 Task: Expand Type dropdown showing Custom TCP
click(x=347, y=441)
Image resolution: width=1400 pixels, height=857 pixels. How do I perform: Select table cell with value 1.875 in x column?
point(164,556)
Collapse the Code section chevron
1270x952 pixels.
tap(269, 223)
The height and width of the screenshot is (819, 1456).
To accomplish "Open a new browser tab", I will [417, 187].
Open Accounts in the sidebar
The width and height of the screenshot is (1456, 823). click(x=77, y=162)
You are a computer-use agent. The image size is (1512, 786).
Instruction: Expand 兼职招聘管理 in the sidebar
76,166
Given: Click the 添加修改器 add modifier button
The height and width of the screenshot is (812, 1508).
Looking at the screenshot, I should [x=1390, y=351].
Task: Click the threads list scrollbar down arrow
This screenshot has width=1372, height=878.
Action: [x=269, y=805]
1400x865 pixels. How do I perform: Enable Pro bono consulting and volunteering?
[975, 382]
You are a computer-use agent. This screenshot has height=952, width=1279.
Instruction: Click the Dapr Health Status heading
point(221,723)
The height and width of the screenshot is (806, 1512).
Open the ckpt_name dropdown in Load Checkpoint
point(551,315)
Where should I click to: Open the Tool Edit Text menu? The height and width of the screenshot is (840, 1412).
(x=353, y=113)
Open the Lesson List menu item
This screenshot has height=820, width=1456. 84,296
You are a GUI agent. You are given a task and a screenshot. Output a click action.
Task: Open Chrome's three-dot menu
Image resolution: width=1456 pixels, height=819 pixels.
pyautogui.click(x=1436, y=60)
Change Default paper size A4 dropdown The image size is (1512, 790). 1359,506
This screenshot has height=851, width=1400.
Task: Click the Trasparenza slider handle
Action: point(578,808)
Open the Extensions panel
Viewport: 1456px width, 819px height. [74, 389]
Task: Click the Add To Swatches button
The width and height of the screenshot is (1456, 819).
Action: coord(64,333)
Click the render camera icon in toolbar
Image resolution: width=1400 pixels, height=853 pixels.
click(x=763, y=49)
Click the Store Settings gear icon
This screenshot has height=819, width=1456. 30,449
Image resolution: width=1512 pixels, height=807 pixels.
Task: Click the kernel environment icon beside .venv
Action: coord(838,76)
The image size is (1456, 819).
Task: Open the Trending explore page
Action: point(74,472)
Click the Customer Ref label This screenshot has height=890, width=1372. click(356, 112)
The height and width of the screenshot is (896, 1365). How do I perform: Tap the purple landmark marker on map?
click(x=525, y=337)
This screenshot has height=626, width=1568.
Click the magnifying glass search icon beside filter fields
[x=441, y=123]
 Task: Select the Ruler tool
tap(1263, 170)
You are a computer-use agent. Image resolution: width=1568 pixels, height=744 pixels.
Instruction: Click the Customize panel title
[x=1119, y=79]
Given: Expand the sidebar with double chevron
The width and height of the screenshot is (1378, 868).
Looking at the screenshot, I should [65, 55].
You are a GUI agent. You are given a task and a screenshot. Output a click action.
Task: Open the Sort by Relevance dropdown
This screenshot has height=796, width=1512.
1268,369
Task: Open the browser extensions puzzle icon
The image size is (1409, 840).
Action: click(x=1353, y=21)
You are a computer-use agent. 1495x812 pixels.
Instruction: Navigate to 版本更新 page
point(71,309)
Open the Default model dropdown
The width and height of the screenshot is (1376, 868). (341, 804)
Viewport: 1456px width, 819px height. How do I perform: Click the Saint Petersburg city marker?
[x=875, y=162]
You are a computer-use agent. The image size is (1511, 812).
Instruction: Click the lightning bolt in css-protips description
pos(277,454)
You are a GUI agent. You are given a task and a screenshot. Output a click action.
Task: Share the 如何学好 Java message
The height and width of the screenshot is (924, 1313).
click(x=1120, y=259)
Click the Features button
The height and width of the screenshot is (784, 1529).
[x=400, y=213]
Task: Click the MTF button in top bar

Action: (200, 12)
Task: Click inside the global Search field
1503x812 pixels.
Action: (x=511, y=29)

——————

### PROBLEM DESCRIPTION
Copy exactly the lines above, from the one containing "Task: Click inside the global Search field" through the very last line.

### ANSWER TO THE PROBLEM
Task: Click inside the global Search field
1503x812 pixels.
Action: (x=511, y=29)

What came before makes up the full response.